Serbian President Aleksandar Vucic announced his decision on Saturday to cancel a pan-European LGBTQ pride march in Belgrade, saying the country was grappling with too many other issues at the moment.

Organized by the European Pride Organizers Association (EPOA), the EuroPride event was scheduled to take place from September 12-18. Belgrade was chosen to host the parade three years ago.

“This is a violation of minority rights, but at the moment the state is being pressured by numerous problems,” Vucic said, citing tensions with neighboring Kosovo, various economic problems and threats from right-wing extremists that could lead to violence.

The organizers ask PM for support

The announcement came during the same press conference in which Vucic proposed extending the term of office of current Prime Minister Ana Brnabic, who identifies as a lesbian.

Brnabic became prime minister in 2017 but has been criticized by LGBTQ groups for not doing enough to support the community in Serbia.

EPOA President Kristine Garina urged Brnabic to stick to her promise to support the event, but added that Vucic had no authority to ban Pride.

“President Vucic cannot cancel someone else’s event,” Garina said. “The right to pride has been recognized as a fundamental human right by the European Court of Human Rights.”

Serbian Pride organizer Goran Miletic said police would have to officially ban the parade, which would then expose them to legal challenges, but they cannot ban indoor events.

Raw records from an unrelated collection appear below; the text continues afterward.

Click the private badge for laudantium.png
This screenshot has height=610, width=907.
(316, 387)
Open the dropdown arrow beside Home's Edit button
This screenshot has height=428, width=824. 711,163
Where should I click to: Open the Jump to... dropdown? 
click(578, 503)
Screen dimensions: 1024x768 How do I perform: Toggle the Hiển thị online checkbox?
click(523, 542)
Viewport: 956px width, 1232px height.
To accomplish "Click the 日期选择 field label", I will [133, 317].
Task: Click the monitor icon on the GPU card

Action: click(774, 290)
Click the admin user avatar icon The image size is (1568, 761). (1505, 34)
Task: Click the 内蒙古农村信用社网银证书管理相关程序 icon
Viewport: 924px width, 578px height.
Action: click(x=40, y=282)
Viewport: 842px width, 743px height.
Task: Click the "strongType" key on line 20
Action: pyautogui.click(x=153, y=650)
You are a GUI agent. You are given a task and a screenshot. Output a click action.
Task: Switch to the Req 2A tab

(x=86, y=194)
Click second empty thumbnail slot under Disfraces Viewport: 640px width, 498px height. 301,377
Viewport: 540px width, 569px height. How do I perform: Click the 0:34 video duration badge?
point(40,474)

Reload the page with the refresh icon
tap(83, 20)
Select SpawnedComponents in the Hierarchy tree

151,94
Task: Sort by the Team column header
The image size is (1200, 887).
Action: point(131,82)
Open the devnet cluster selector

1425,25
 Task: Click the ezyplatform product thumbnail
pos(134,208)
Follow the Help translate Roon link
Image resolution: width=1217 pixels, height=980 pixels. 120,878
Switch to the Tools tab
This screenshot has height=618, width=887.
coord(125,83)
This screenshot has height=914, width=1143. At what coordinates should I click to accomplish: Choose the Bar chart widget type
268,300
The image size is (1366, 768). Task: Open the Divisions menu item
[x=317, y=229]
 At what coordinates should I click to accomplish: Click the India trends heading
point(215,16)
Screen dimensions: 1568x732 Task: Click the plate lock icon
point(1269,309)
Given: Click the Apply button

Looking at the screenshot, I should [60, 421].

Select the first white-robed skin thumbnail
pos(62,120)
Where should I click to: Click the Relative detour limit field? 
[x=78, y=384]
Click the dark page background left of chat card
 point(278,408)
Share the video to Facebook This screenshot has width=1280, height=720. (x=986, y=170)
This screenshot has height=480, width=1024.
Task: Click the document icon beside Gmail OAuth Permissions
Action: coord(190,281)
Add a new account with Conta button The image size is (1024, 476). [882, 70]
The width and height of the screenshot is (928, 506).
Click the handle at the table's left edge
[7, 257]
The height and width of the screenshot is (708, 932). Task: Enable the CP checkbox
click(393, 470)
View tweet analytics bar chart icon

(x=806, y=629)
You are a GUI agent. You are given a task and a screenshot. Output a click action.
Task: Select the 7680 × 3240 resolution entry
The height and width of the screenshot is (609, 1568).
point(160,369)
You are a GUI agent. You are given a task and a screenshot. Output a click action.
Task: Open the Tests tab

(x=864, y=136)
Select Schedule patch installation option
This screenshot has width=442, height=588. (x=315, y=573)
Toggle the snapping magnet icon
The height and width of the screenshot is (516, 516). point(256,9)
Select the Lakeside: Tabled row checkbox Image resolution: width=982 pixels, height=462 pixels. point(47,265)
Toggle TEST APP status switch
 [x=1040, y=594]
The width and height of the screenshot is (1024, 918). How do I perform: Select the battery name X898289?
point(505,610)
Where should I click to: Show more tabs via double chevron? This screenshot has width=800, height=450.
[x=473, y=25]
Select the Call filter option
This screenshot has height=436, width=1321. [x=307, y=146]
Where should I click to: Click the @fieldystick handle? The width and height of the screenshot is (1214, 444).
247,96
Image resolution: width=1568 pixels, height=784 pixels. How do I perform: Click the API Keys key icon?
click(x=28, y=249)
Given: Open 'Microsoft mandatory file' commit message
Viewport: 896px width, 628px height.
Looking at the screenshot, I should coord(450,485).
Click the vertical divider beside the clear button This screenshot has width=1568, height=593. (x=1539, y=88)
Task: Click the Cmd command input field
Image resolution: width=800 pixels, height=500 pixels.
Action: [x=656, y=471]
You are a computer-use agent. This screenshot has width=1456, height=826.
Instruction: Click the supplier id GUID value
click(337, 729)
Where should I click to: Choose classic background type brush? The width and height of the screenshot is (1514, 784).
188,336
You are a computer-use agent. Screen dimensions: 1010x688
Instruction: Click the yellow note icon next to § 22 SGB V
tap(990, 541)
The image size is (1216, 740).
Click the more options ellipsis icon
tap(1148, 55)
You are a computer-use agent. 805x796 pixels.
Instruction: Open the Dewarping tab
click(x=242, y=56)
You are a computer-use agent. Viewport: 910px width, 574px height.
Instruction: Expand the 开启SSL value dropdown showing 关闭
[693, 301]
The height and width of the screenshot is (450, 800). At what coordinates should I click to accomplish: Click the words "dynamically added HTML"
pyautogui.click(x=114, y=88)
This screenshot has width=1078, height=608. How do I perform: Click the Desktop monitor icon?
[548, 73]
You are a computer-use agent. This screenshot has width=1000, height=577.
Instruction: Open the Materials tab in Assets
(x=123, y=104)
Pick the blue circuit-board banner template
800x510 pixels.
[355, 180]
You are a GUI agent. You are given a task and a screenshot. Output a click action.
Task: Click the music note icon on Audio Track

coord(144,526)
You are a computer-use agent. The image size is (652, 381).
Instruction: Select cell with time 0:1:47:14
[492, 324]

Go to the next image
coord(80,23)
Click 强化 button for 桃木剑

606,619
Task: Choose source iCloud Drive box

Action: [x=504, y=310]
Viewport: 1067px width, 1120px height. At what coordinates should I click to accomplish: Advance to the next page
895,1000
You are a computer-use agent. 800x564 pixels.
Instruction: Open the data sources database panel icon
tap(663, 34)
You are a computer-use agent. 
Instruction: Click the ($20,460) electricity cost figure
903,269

“The only thing that can happen is that the police ban the march,” said Miletic. “However, such a hypothetical decision would be unconstitutional.”

Serbia’s anti-LGBTQ lobby

Serbia has taken steps to offer protection to LGBTQ people as it seeks EU membership. But a large far-right, often pro-Russian segment of society has violently opposed LGBTQ rights and even attacked people on the basis of their gender or sexual identity.

A recent anti-LGBTQ march allowed to take place in Belgrade attracted thousands of people.

The influential Serbian Orthodox Church has also previously branded Pride as a “shame”.

Since an attack in 2010, Pride marches in the Serbian capital can only be held with strong police protection.

The President said: “It’s not a question of if [extremists] are stronger, but you just can’t do everything at the same time, and that’s it.”

“I’m not happy about it, but we can’t do it,” he said, suggesting the parade be postponed to “happier times.”